▶ [Task requirements] For each statement below, say whether the article on the Midwest cold snap agrees with it, answering yes or no and quoting the words of the article that decide it. 1. Temperatures in some parts of the Midwest reached minus 29 degrees Celsius. 2. Chicago is keeping its train tracks operational by spraying them with water. 3. The previous comparable arctic blast over the Midwest and Northeast came less than ten years ago.

A torrent of polar air brought record-low temperatures to much of the American Midwest on Wednesday. The bitter cold is being caused by a displacement of the polar vortex, a stream of air that normally spins around the stratosphere over the North Pole, but whose current was disrupted. But how cold is it exactly? Well, temperatures are reaching minus 29 degrees Celsius in certain parts of the Midwest, making it colder than the South Pole.
On social media, many have taken to answering the question of how cold it is exactly with the help of examples. From ice forming inside houses to hair freezing in air, their posts will make you shiver even as you read them.
Take a look below:
It's so cold that this Iowa woman's hair literally froze mid-air. Her video has now collected over 1.67 million views. "Is Iowa really THAT cold?" Taylor Scallon captioned the clip.
"Is Iowa really THAT cold?" pic.twitter.com/htxSZzy2QB- Taylor Scallon (@taylor_scallon) January 31, 2019
It's so cold that everything is freezing, frozen, frigid. This toilet seat is a prime example.
It's soooo cold! how cold is it? it's sooo cold that this is happening! pic.twitter.com/uloTK26BJA- Colin Lovequist (@LoungeCKRM) January 29, 2019
It's so, so cold that even boiling water stands no chance. Videos going viral show boiling water freezing mid-air before it can even hit the ground.
At -29 it's officially cold enough to turn boiling water into snow! pic.twitter.com/FkGb3MmQoj- Christopher Ingraham (@_cingraham) January 29, 2019
A massively viral video shows a soap bubble freezing because that's how cold the polar vortex has made things
It's so cold that Chicago is setting its train tracks on fire to keep them operational.
And while the temperatures may be dropping, it hasn't affected people's sense of humour.
It's so cold outside that I saw a politician with his hands in his own pocket!- Mother Of Sarcasm (@SarcasmMother) January 31, 2019
It's so cold outside that somebody could rob me with a bucket of water- Will Thomas (@Will_Thomas11) January 31, 2019
It has been more than 20 years since a similar arctic blast covered the Midwest and Northeast, weather services say.

▶ [Input data]
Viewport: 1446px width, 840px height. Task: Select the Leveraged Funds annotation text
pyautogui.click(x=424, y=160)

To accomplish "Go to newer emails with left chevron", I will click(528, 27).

---

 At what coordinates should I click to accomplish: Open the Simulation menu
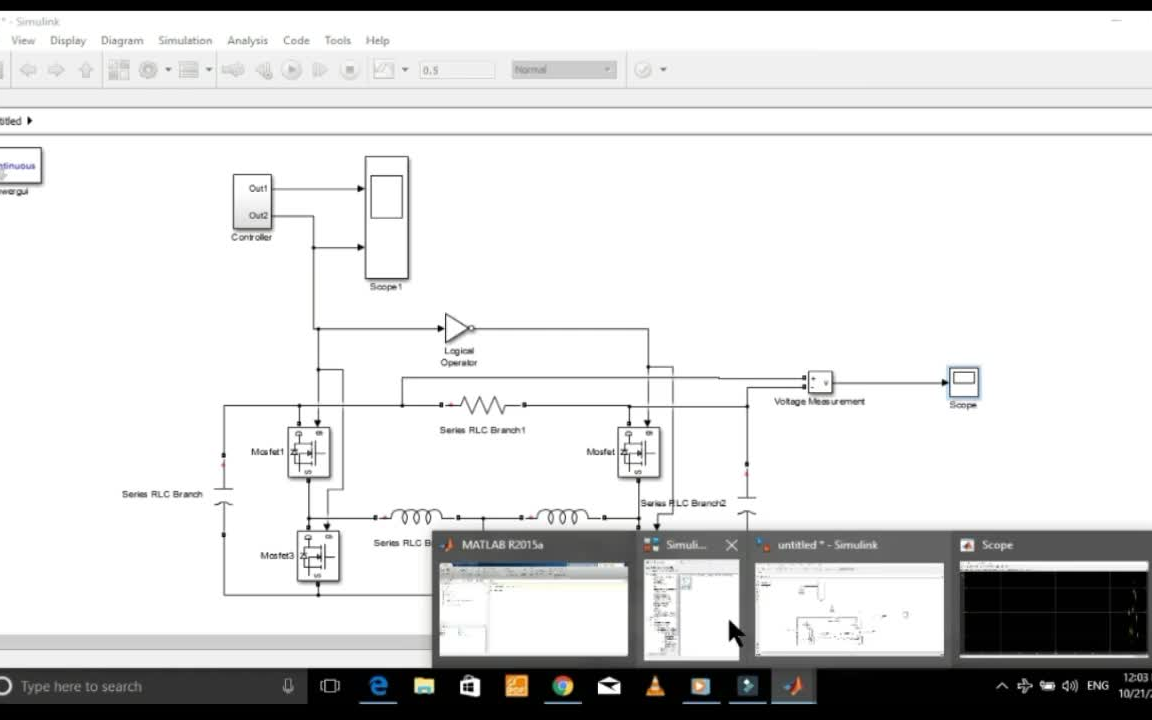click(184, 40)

▶ [Answer section]
1. Yes: "temperatures are reaching minus 29 degrees Celsius in certain parts of the Midwest"
2. No: "Chicago is setting its train tracks on fire to keep them operational."
3. No: "It has been more than 20 years since a similar arctic blast covered the Midwest and Northeast"